Computer Chess Club Archives


Search

Terms

Messages

Subject: Re: AMD64 for chess

Author: Vincent Diepeveen

Date: 14:43:50 09/23/03

Go up one level in this thread


On September 23, 2003 at 16:38:49, Gerd Isenberg wrote:

>On September 23, 2003 at 15:57:04, Vincent Diepeveen wrote:
>
>>On September 23, 2003 at 15:24:34, Gerd Isenberg wrote:
>>
>>>On September 23, 2003 at 12:14:15, Vincent Diepeveen wrote:
>>>
>>>>Hello,
>>>>
>>>>Many of you are looking forward to the new cheap 64 bits area with AMD64 being
>>>>the first 64 bits processor to get released. The economy is not booming bigtime.
>>>>We can't complain too loud about economy in the western world, but manufacturers
>>>>feel a big decline in sales when economy booms a little less than it used to do.

▶ **What you need to do**
- a) In the chess forum thread about AMD64, which processor does the quoted post call the first 64-bit processor to get released?
- b) Write the next few sentences of the chess forum thread about AMD64, starting right after its last line.

▶ **Source data**
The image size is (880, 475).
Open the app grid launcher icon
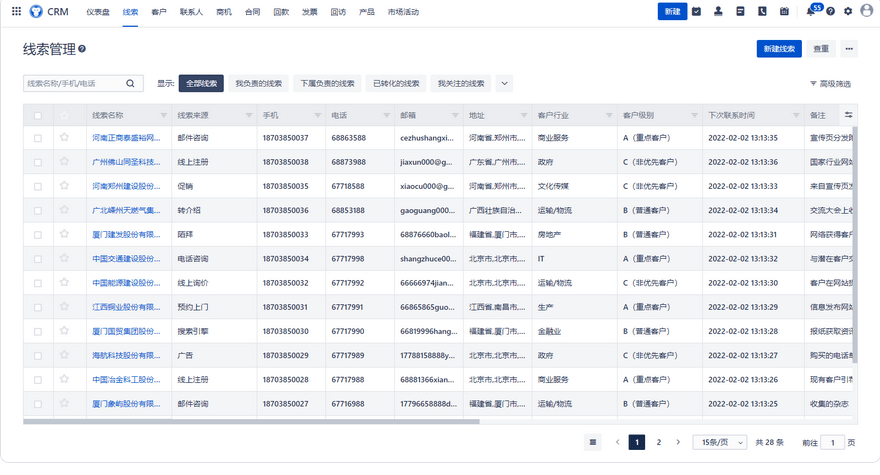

▶ **Task responses**
- a) AMD64

- b)
>>>>
>>>>Therefore there is a lot of interesting news on the hardware front. Even in 100
>>>>pages i could not even describe everything that's interesting to me and new, so
>>>>i'll just focus upon what is interesting for computerchess.
>>>>
>>>>Obvious is the movement in the highend. A few years ago there were big expensive
>>>>supercomputer processors which outgunned any cheap PC processor bigtime.
>>>>
>>>>That has changed for what we call 'integer' software. Still the 'highend'
>>>>processors do well for floating point, especially some vector processors, but
>>>>for 'integers' which are non-broken numbers; 1 5 -4 etc it's all integer.
>>>>
>>>>But 0.01 or 5.05 -0.05 -0.0000000134 that's all called floating point.
>>>>
>>>>There are many testsets which measure processor strengths. That's all not so
>>>>interesting. Not very interesting either is what we call SSE2/SSE. SSE is 128
>>>>bits stuff.
>>>>
>>>>Like you can read at www.chip-architect.com a big technical analysis of the
>>>>opteron/AMD64 you can see that those special instructions with a lot of bits,
>>>>are very slow.
>>>>
>>>>A 2Ghz clocked opteron is delivering 2 million 'clocks' or 'cycles' a second.
>>>>
>>>>Trivially the more basic instructions we can execute, the better.
>>>>
>>>>We see a lot of discussions at the CCC regarding using SSE2/SSE for chess.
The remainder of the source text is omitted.